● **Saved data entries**

"""

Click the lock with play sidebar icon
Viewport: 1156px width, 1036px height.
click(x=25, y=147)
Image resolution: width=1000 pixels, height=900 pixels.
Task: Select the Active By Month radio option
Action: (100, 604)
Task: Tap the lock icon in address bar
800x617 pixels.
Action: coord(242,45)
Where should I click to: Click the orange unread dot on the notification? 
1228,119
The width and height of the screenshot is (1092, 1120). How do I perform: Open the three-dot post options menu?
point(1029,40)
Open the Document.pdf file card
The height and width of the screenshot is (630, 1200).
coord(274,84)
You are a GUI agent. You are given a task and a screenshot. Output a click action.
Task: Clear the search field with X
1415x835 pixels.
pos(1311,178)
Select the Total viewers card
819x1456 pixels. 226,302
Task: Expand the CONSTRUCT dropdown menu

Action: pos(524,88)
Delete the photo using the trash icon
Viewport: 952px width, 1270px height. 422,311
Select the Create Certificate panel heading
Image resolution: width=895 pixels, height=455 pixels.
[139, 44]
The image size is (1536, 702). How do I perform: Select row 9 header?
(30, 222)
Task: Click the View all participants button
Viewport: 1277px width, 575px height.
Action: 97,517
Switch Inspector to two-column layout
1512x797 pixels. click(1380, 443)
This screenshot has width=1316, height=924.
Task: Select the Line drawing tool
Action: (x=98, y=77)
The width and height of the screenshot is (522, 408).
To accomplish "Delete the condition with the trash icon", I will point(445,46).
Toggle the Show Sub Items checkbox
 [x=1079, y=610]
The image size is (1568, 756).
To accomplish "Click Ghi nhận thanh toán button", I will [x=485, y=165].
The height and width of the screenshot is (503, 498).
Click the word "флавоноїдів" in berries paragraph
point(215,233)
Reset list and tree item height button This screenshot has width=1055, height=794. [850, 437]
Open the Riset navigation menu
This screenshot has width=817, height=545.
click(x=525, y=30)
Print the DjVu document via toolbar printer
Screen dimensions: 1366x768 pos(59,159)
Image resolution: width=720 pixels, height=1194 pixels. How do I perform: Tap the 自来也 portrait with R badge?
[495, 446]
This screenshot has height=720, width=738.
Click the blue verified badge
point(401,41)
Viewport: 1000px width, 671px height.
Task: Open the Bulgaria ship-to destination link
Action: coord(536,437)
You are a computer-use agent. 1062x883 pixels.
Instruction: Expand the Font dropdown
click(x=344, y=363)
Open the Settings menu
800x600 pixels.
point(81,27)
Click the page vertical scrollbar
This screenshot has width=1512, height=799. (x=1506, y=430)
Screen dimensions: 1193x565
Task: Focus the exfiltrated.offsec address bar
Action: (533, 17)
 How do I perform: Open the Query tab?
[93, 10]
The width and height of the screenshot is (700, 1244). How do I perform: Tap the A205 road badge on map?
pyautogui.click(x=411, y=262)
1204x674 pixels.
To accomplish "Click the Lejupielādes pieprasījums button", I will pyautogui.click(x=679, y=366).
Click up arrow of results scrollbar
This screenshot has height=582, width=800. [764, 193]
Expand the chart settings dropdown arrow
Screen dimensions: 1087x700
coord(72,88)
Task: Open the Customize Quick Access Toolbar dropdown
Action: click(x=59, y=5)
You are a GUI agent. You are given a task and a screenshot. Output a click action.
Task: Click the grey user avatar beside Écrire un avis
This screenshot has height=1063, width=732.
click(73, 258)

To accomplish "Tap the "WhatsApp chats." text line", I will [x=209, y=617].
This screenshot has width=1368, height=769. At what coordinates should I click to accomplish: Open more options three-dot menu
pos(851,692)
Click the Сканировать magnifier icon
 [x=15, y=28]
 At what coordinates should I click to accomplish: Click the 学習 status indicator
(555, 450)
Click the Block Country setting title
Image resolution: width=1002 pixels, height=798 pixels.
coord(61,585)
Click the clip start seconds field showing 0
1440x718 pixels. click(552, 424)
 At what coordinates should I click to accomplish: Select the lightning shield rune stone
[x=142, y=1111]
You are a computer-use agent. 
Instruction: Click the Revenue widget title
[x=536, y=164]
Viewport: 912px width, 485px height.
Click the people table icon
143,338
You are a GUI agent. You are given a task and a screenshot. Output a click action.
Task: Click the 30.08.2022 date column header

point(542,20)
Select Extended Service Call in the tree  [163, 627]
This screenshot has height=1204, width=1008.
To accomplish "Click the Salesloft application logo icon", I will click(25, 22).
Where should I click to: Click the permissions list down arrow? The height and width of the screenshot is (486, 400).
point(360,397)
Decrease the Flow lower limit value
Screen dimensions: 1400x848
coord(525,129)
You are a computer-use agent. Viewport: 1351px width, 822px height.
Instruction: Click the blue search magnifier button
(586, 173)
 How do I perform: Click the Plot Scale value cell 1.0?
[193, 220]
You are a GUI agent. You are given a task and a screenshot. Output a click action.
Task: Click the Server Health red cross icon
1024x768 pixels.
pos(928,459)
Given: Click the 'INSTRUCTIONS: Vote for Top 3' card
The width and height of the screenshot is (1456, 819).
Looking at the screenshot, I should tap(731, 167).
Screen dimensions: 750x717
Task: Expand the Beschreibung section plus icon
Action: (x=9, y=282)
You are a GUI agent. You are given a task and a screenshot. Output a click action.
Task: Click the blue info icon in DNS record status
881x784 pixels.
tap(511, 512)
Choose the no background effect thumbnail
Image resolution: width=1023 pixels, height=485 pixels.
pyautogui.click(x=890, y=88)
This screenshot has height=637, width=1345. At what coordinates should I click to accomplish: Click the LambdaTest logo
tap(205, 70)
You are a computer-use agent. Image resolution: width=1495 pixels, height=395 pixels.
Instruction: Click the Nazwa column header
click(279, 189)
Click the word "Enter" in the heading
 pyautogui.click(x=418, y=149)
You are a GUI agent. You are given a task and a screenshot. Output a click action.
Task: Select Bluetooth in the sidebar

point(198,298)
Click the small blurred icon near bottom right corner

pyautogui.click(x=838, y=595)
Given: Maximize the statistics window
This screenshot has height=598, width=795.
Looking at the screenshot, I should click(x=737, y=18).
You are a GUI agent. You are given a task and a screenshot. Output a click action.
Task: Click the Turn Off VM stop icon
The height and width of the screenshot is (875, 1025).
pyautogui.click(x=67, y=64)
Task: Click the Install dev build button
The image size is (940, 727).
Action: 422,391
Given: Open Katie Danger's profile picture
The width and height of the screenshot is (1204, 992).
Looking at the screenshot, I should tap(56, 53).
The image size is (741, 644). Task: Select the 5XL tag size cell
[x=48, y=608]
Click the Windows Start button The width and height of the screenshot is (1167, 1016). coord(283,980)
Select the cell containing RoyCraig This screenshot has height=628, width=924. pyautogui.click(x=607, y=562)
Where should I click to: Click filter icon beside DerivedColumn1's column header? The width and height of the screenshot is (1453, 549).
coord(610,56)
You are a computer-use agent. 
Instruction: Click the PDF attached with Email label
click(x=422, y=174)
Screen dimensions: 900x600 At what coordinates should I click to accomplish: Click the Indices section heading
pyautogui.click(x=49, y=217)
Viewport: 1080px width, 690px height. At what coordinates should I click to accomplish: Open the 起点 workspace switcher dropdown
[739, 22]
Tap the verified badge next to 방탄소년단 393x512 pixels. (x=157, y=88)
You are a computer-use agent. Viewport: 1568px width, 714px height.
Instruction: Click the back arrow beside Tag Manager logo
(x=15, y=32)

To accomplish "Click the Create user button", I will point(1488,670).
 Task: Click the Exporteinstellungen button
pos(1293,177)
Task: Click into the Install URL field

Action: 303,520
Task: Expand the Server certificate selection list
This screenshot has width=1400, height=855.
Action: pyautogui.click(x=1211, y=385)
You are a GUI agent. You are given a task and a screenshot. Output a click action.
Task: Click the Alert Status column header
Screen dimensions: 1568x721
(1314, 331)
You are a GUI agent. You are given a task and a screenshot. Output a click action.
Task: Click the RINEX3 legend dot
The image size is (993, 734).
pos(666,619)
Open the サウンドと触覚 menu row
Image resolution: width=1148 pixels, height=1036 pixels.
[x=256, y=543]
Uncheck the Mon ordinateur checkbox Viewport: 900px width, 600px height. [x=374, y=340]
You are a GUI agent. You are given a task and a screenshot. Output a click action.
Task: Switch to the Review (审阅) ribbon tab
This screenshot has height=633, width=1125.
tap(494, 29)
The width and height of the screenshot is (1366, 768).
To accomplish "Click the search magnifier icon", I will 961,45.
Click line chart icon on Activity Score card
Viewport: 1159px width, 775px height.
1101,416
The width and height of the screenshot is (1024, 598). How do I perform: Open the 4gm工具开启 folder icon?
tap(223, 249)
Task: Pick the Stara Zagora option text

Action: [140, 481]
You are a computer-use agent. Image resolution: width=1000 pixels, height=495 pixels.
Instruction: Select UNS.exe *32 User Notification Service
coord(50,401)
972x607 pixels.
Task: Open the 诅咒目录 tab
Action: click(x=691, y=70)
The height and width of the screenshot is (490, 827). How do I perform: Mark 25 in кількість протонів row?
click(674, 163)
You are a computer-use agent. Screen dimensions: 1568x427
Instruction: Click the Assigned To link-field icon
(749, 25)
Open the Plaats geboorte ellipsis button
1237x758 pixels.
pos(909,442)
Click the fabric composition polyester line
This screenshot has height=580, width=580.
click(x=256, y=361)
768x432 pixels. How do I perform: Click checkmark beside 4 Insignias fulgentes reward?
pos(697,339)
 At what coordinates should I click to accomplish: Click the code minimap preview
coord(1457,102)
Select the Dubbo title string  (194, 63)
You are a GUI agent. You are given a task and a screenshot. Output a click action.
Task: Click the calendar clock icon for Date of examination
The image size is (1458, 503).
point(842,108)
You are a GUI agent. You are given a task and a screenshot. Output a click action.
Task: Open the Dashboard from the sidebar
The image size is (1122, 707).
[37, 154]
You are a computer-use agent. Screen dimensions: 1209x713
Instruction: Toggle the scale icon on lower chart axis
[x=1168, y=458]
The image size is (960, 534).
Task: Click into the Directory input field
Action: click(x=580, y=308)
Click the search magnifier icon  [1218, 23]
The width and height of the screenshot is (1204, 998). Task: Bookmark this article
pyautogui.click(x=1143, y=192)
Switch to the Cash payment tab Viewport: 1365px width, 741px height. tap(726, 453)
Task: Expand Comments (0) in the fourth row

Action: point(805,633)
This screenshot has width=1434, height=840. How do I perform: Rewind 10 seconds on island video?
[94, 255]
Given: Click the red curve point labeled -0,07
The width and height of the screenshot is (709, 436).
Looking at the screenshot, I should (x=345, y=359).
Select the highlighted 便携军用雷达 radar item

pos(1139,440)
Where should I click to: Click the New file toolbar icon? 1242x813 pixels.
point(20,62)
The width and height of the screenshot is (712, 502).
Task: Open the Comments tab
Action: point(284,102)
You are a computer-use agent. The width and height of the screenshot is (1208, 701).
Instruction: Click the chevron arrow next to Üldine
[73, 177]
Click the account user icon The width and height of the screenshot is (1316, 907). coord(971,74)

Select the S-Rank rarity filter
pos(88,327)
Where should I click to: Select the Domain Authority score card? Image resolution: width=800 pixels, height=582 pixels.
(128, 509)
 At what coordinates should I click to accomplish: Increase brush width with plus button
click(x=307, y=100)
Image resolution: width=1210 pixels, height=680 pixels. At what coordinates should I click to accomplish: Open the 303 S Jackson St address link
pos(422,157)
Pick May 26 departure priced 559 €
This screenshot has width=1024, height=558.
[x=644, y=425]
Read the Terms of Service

"""

● **Assignment**
Print, please, the lines above from the very first through the one that holds "Open the Document.pdf file card", both included, word for word and with nothing else.

● **Answer space**
Click the lock with play sidebar icon
Viewport: 1156px width, 1036px height.
click(x=25, y=147)
Image resolution: width=1000 pixels, height=900 pixels.
Task: Select the Active By Month radio option
Action: (100, 604)
Task: Tap the lock icon in address bar
800x617 pixels.
Action: coord(242,45)
Where should I click to: Click the orange unread dot on the notification? 
1228,119
The width and height of the screenshot is (1092, 1120). How do I perform: Open the three-dot post options menu?
point(1029,40)
Open the Document.pdf file card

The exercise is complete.